Israel’s prime minister thanked the Biden administration for its continued backing, including approval of emergency weapons sales – the second this month. 

He also praised Washington’s veto of a UN Security Council resolution seeking an immediate ceasefire. 

Netanyahu’s comments came as Israeli warplanes pummeled refugee camps in central Gaza on Saturday as its ground forces pushed deeper into the southern city of Khan Younis. 

In the Nuseirat camp, resident Mustafa Abu Wawee said a strike hit the home of one of his relatives, killing two people.

“The [Israeli] occupation is doing everything to force people to leave,” he said while helping to search for four people missing under the rubble. “They want to break our spirit and will, but they will fail. We are here to stay.”

Gaza’s health ministry says more than 21,600 Palestinians have been killed since the start of the war on 7 October. About 70% of those killed have been women and children.

The number of Israeli soldiers killed in Gaza combat rose to 170 after the military announced two more deaths Saturday.

The war has displaced some 85% of Gaza’s 2.3 million residents, sending swells of people seeking shelter in Israeli-designated safe areas that the military has nevertheless bombed. 

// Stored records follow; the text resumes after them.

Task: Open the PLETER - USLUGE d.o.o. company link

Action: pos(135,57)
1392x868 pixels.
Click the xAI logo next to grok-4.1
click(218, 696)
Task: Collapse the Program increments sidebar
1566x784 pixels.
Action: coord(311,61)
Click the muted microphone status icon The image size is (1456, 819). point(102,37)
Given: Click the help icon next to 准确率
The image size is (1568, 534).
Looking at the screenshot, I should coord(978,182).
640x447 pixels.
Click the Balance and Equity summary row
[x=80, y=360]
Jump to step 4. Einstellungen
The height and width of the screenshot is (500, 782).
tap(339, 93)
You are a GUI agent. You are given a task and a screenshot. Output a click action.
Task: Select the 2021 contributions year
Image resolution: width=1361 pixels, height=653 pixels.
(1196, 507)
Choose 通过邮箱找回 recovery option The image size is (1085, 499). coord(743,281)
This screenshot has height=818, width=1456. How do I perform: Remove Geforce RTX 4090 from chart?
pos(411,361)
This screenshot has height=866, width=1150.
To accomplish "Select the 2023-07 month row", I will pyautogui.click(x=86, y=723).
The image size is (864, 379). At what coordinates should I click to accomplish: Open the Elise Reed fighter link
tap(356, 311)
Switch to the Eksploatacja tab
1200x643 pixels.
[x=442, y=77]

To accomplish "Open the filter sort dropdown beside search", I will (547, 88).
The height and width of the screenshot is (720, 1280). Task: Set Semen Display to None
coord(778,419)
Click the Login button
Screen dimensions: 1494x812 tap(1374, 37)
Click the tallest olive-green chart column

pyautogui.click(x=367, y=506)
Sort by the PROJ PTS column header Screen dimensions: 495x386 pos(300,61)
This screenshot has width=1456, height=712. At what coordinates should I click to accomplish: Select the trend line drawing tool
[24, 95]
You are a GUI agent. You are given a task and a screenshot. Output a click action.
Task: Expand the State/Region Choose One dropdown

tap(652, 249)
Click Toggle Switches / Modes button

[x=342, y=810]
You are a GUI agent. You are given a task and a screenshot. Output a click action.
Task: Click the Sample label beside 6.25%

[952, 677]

Palestinians are left with a sense that nowhere is safe in the tiny enclave.

With Israeli forces expanding their ground offensive this week, tens of thousands more Palestinians streamed into the already crowded city of Rafah in southern Gaza. 

Thousands of tents and makeshift shacks have sprung up on Rafah’s outskirts next to UN warehouses. Those who did not find space in overwhelmed shelters pitched tents on roadsides.

“We don’t have water. We don’t have enough food,” Nour Daher, a displaced woman, said Saturday from the sprawling tent camp. “The kids wake up in the morning wanting to eat, wanting to drink. It took us one hour to find water for them.”

On Friday, US  Secretary of State Antony Blinken approved a $147.5 million (€133m) sale for equipment, including fuses, charges and primers, that is needed for 155 mm shells Israel bought previously.

It marked the second time this month that the Biden administration has approved emergency weapons sale to Israel. 

Blinken made a similar decision on 9 December to approve the sale to Israel of nearly 14,000 rounds of tank ammunition worth more than $106m (€96m).